If $f$ is a holomorphic function from the unit disc $D$ to a unit square $U$, then WTS $F$ is a biholomorphism If you have a holomorphic function $f$ from the unit disc $D$ to a unit square $U$, such that:
1) $f$ has a continuous extension to the boundary of $D$,
2) $f$ restricted to the boundary of $D$ is a bijection between boundary of $D$ and boundary of $U$.
Then WTS $f$ is a biholomorphism between $D$ and $U$. 
This was a question my professor mentioned as an example of something that might be on the final tomorrow. My hypothesis may be not quite correct, specifically I'm not sure if we are assuming 2 or if we can conclude it. I think we have to assume it?
Anyway, so I want to do this problem by applying the argument principle to the function $g(z) = f(z) - w$ for any $w \in U$. Showing that $\int_C \frac{g'(z)}{g(z)}dz=2\pi i$ will imply that $g(z)$ has exactly one zero (since $f(z)$ is holomorphic on $D$ so is $g(z)$, so it has no poles and we conclude 1 zero from the argument principle) so therefore $f$ is a bijection and we are done.
So I'm not quite sure how to handle this integral. Using contour integration, we get $$\int_C \frac{f'(z)}{f(z)-w} dz = \int_0^{2\pi} \frac{f'(e^{i\theta})}{f(e^{i\theta})-w}i\cdot e^{i\theta}d\theta.$$ And from here I want to use a logarithm, but I am getting hung up on branch cuts and where to go from here. 
Could anyone walk me through how to complete this integral? 
Thank you!
 A: Let $\gamma_r(t) = re^{it}$ for $t\in [0,2\pi]$. Then given any $w \in Int(U)$, the preimage $f^{-1}(w)$ is discrete in $\overline D$ (because no point on the boundary of $D$ can be an accumulation point of $f^{-1}(w)$ by assumption on $f$), hence finite. 
So let $f^{-1}(w) = \{z_1, \ldots, z_n\}$ (where we allow $z_i = z_j$ according to multiplicity).
By choosing $0<r<1$ big enough -- to be concrete let's choose $r = \frac12(1+\max(|z_1|, \ldots, |z_n|)$ -- the path $\gamma_r$ will go around each one of the $z_i$ and $$H: [r,1]\times [0,2\pi]\to U, \quad H(s,t) = f(\gamma_s(t))$$ will be a homotopy between $f\circ\gamma_r$ and $f\circ\gamma_1$ in $U\setminus \{w\}$. 

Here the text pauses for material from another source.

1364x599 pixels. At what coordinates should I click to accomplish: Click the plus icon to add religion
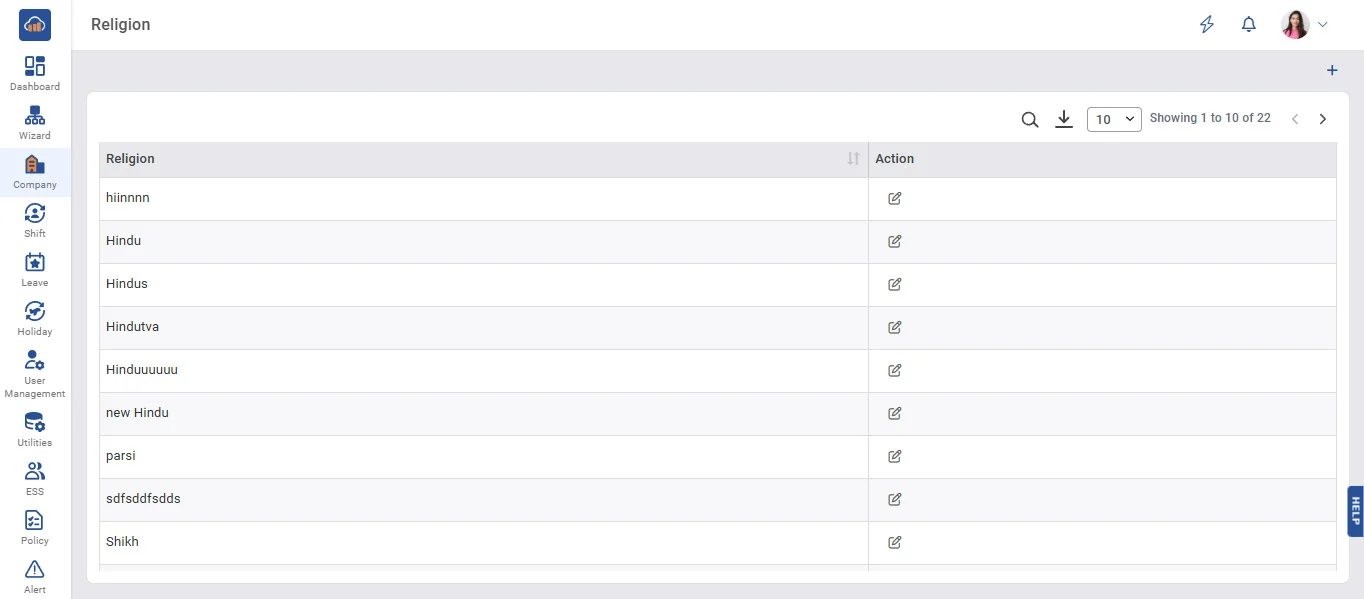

Therefore the winding numbers of $f(\gamma_r(t))$ and $f(\gamma_1(t))$ around $w$ must be equal, i.e. $$Ind(f\circ \gamma_r; w) = Ind(f\circ \gamma_1; w)$$ But $f\circ \gamma_1$ is a path which goes around $\partial U$ exactly once, because $f$ is bijective onto $\partial U$ when restricted to $\partial D$. So it follows by the argument principle that 
$$n = Ind(f\circ \gamma_r;w) = Ind(f\circ \gamma_1;w) = \pm 1$$
Since the left hand side is $\ge 0$, the right hand side must be $=1$ and therefore we have $n = 1$. 
Proving that $f$ is bijective on all of $D$.
A: Let me try again :
First note that the result is true if $f$ is holomorphic in an open set containing the closure of the unit disk $\overline{D}$. Indeed, in this case, for each $w$ in the square $U$, we can use the argument principle to count the number of preimages of $w$ by evaluating the integral. But the integral is just the winding number of the image curve $f(\partial D)$ around $w$, which is $1$.
However, in our case, we can't use that argument directly because $f$ is a priori only continuous on the boundary. We can proceed as follows :
Let $\phi : U \rightarrow D$ be a conformal mapping of the square onto the unit disk. By Carathéodory's theorem on the boundary behaviour of conformal mappings, $\phi$ extends to a homeomorphism of $\overline{U}$ onto $\overline{D}$  (because the boundary of the square is a Jordan curve). Consider
$$h:=\phi \circ f.$$
Then $h : D \rightarrow D$ is holomorphic, continuous on $\overline{D}$ and maps the unit circle onto itself bijectively. By Schwarz's reflection principle, $h$ extends to be holomorphic on a neighbourhood of $\overline{D}$. By the remark at the beginning of the proof, $h$ is conformal. Since $f=\phi^{-1} \circ h$ and $\phi$ is conformal, so is $f$.